[Collection entries]
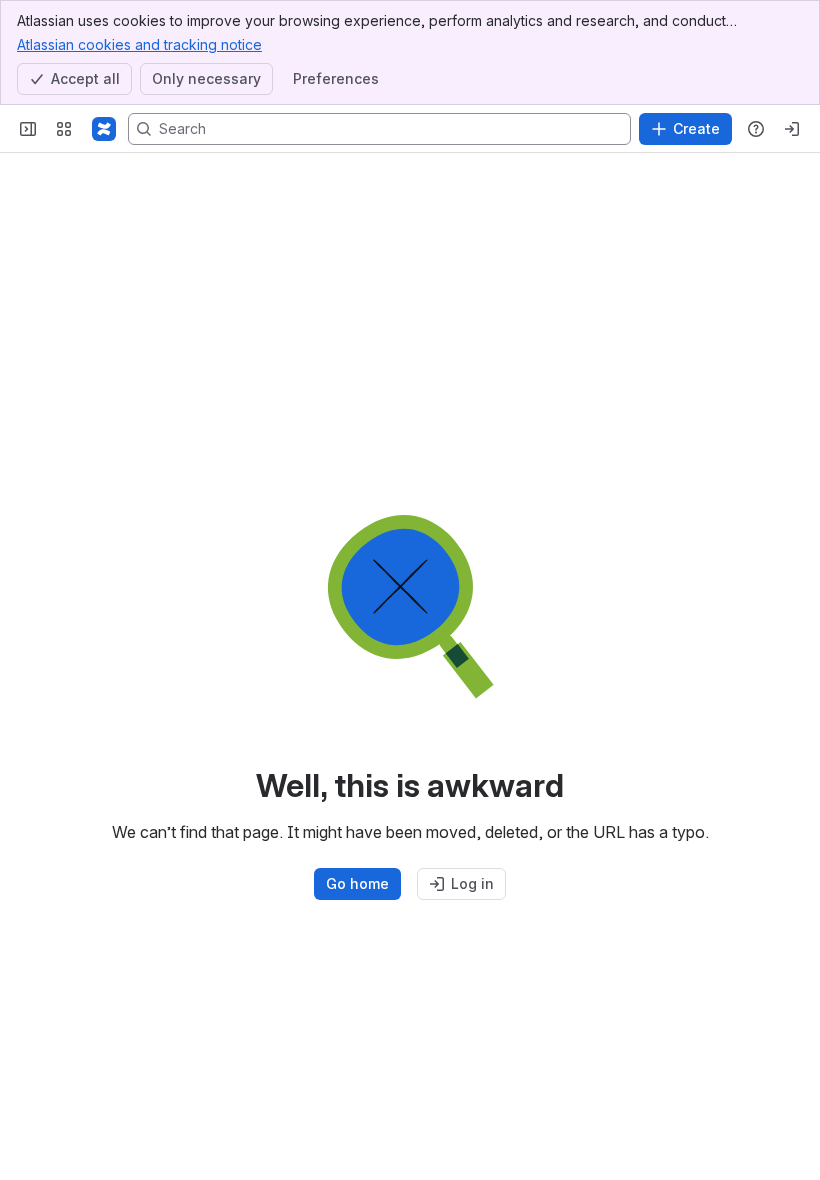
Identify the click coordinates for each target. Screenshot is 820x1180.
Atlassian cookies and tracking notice (139, 44)
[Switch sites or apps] (64, 129)
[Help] (756, 129)
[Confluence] (104, 129)
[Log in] (792, 129)
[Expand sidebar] (28, 129)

WHAT YOU ARE ASKED TO DO:
What you return must be the entries above, exactly as they appear, without any pictures.

RESPONSE FOR THIS EXERCISE:
Identify the click coordinates for each target. Screenshot is 820x1180.
Atlassian cookies and tracking notice (139, 44)
[Switch sites or apps] (64, 129)
[Help] (756, 129)
[Confluence] (104, 129)
[Log in] (792, 129)
[Expand sidebar] (28, 129)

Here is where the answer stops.